その後ガルス達は戦意を喪失し、逃げようと目論む。
“リック! 敵が逃げるみたいだよ……”
玲たちは、何とかして追撃を試みる。
「あの黒いゾギィが指揮官機かッ! よし…、僕がジャベリンで一気に突き刺してやる!」
リックと玲はガルスとその部下が逃亡しようとする姿をレーダーで確認し、追跡する。
「これで…、刺すッ!!」
「何ィッ! グァァッ!!」
リックは蝶のように舞って蜂のように刺すかの如く素早い動きで敵を翻弄し、ガルスの部下の機体を次々に撃墜していった。

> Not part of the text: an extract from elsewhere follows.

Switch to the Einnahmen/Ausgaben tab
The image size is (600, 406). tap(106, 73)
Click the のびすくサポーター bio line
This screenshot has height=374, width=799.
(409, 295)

「何て奴らだ! このままでは俺も死ぬ……。ん!? まだ追うかッ!!」
ガルスは玲が追跡する姿を見てビームソードを片手で構え、攻撃を始めようとする。
「来るなら来いッ!!」
「私のソニックブレイダーのスピードは並じゃないのよッ!」
玲は自分の機体の高い機動性を活かし、ガルスを翻弄していく。
「くっ……、やるじゃないか! 新型めッ!」
「えぇいッ!!」
玲は素早くガルスの機体胸部に剣を突き刺した。
「ぐぁあぁぁぁッ!!」
機体は炎を上げて崩れるように倒れ、爆発四散。
それは、一瞬の出来事であった。
「やった! これでアドラーのリーダーを倒したってわけね」
“よくやったよ、玲! まさかたった一人で親玉を倒しちゃうなんてね……。驚いたよ……”
「ありがとう、リック!」
こうして、アドラーは事実上壊滅状態となり、ブレイダー隊が勝利を収めたのだった。
翌日の朝、ブレイダー隊の5人は日本へと帰った。
「ふぅ……、一時はどうなるかと思ったが、鎧さんが自分の機体の装甲を武器にして突っ込んで行くとはねぇ…。恐れ入ったよ……」
亮は微笑みながらそう話した。
「フッ……、そんな大したことではない…。玲の手柄と比べればな……」
「えっ? まぁ……、アドラーのリーダー機を撃墜したのは事実だけど…。これはリックやジェフのアシストしたおかげでもあるし……。でも、そう褒めてくれるのは嬉しいな!」
玲はそう言いつつ優しく笑う。
「亮、玲、鎧さん……、この前は本当にごめん!」
リックは必死に謝罪した。
「あぁ、朝のときね……。いいよいいよ、気にしないで」
「あの状況じゃあ、リックが誤解しても無理はなかった……。いいんだ、元はといえば俺が…」
「鎧、お前は悪くないって」
「私が亮の部屋に入ったのが悪いから……。皆、ごめんね」
玲は亮たちに対して頭を下げた。
「何があったが知らねぇけど、良かったな。誤解が解けて……」
ジェフは少し笑いながらそう話しかけた。
五人が話している最中に、江川長官が部屋に入って来た。
「やあ、ブレイダー隊の諸君、よくやった」
「江川長官、どうも……」
「昨日の君たち戦果には驚いた。だが、油断はするな。いつでも臨機応変に対応することを忘れずに戦うんだ……。これからも期待しているぞ」
「了解!」
何とか勝利を収めたブレイダー隊の五人。
果たして、この戦いに終わりは来るのか。